Each line from the one that contains "The height and" to the end of the material must be quoted exactly; include both end lines and nothing else.

* Data for processing
+ + + +

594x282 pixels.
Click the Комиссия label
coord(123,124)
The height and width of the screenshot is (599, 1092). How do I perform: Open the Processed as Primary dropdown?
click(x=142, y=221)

+ + + +

* Answer for this exercise
The height and width of the screenshot is (599, 1092). How do I perform: Open the Processed as Primary dropdown?
click(x=142, y=221)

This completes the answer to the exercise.